**Problem description:** For this task, output every entry below exactly and omit the pictures.

(Source records)

_____

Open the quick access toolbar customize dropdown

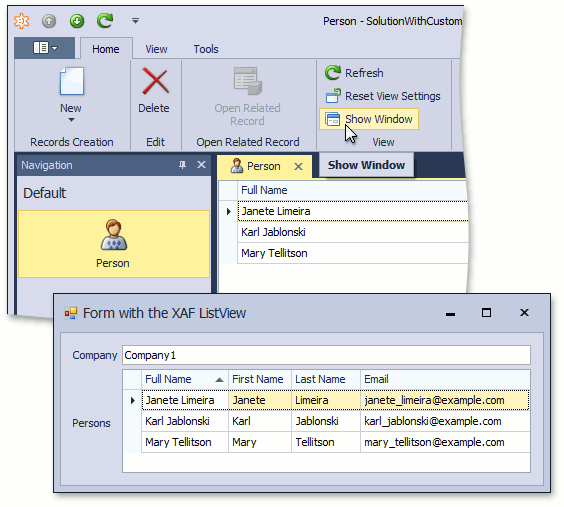coord(135,21)
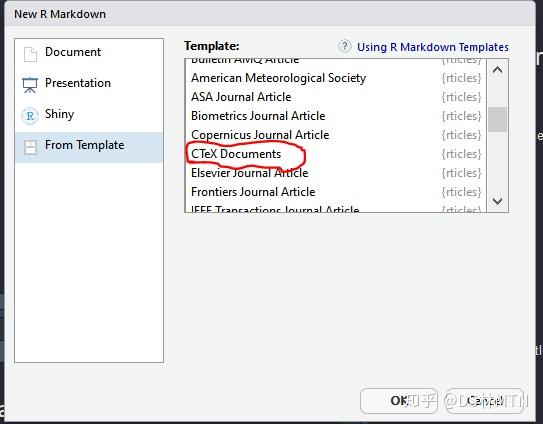
Task: Click the template list scroll up arrow
Action: 497,70
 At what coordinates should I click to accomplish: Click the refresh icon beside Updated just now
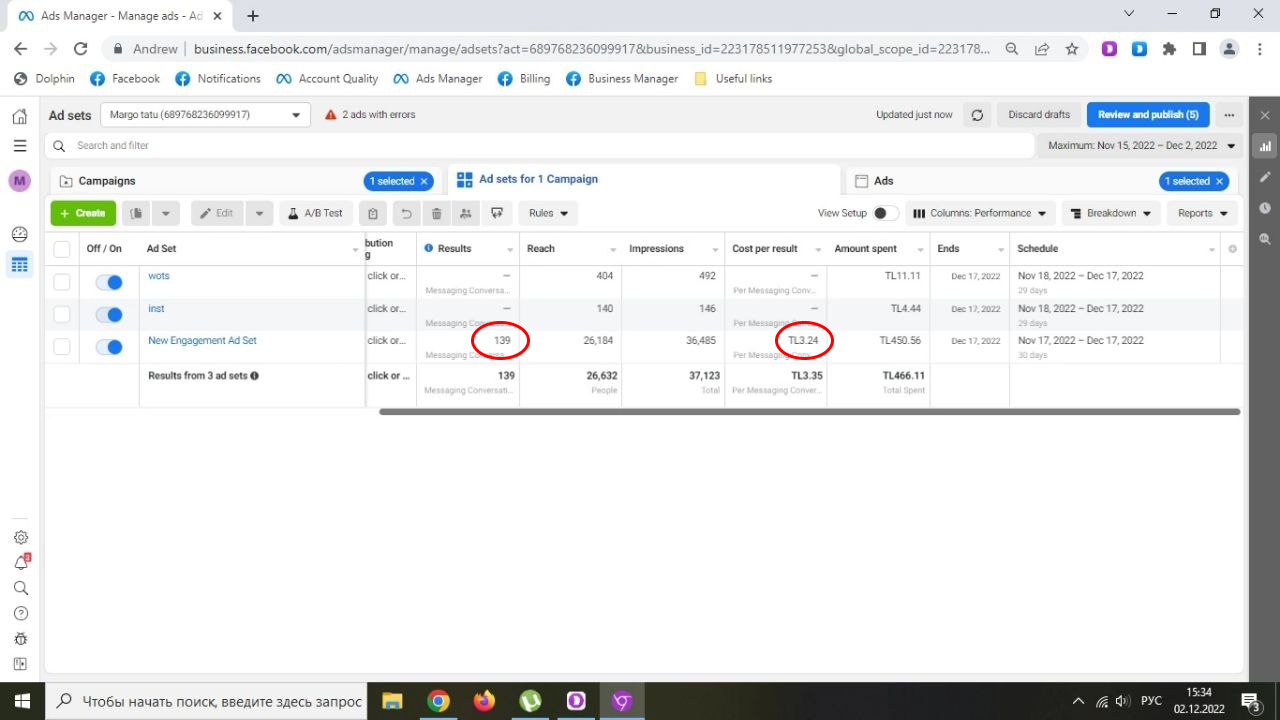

_____

**Reply:**
Open the quick access toolbar customize dropdown

coord(135,21)
Task: Click the template list scroll up arrow
Action: 497,70
 At what coordinates should I click to accomplish: Click the refresh icon beside Updated just now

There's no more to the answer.